Odnośnik do komentarza
Udostępnij na innych stronach

  • 2 tygodnie później...

Cześć!

 

W temacie budowy 'się dzieje', ale nie mam nic nowego do pokazania - robię drugie skrzydło i dźwigar, w ten sam sposób jak pierwsze. W sobotę przygotuję kieszenie na bagnet w dźwigarach, owinę je tkaniną i powklejam balsowe wzmocnienia w rdzenie (dźwigarki lotek, klocki pod haki na gumę i pod kołki ustalające).

 

Potem przyjdzie czas na przyklejenie pokrycia i pojawiają się pytania:

 

1.) Na skrzydło od zewnątrz planuję położyć cienka tkaninę (25g/m2) i wykończyć powierzchnie żywica z aerosilem. Chce żeby skrzydło było gładkie (Jantar miał w końcu laminatowe skrzydła), mam też nadzieję że wzmocni to balsę i połączenia desek.

 

Wiem, że tak wykończone skrzydła będą gotowe do położenia podkładu i lakieru, ale czy powierzchnia jest dobra pod folię (typu Oracover albo Oracal na zimno)? Nie zdecydowałem jeszcze czy skrzydła okleję czy pomaluje, nie chcę sobie zamykać żadnej z dróg.

 

2.) Skoro tkanina będzie na zewnętrznej powierzchni, czy jest sens dawania jej również pod pokrycie (między rdzeń a balsę) na całej długości? Wg mnie wystarczy tylko grubsza tkanina (80g/m2) na długość kieszeni na łącznik, ale chciałbym wiedzieć co Wy sądzicie :)

Odnośnik do komentarza
Udostępnij na innych stronach

  • 3 tygodnie później...

Niezrażony raportuję dalej.

 

Przez ten czas udało mi się dokończyć dźwigary, wkleić je w rdzeń i dokleić dolne pokrycie na żywicę z aerosilem. Tkaninę pod balsę dałem tylko przy kieszeni łącznika.

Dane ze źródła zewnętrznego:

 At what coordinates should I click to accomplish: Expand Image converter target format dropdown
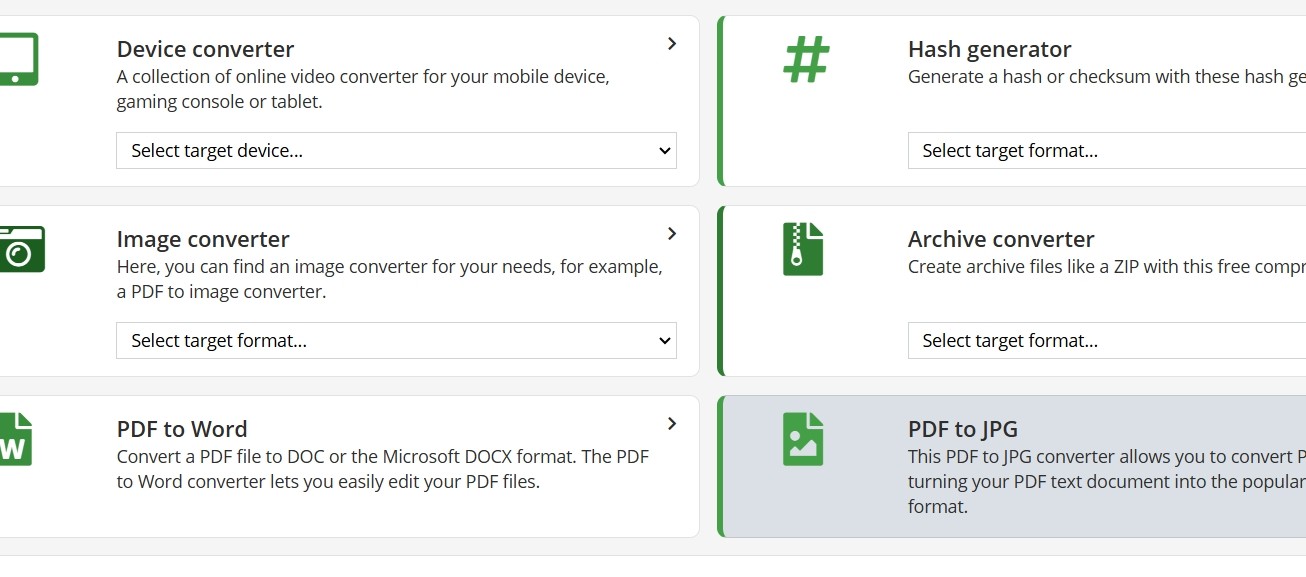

Pytanie nr. 1 pozostaje aktualne :)

 

 

Dołączona grafika

 

Dołączona grafika

 

Dołączona grafika

 

Dołączona grafika

Dołączona grafika

Odnośnik do komentarza
Udostępnij na innych stronach

Troszkę słabo widać ale mam pare pytań:

1. szuflada na bagnet jest jakoś dodatkowo owinieta, oraz czy w środku jest jakaś rurka czy tylko sklejka?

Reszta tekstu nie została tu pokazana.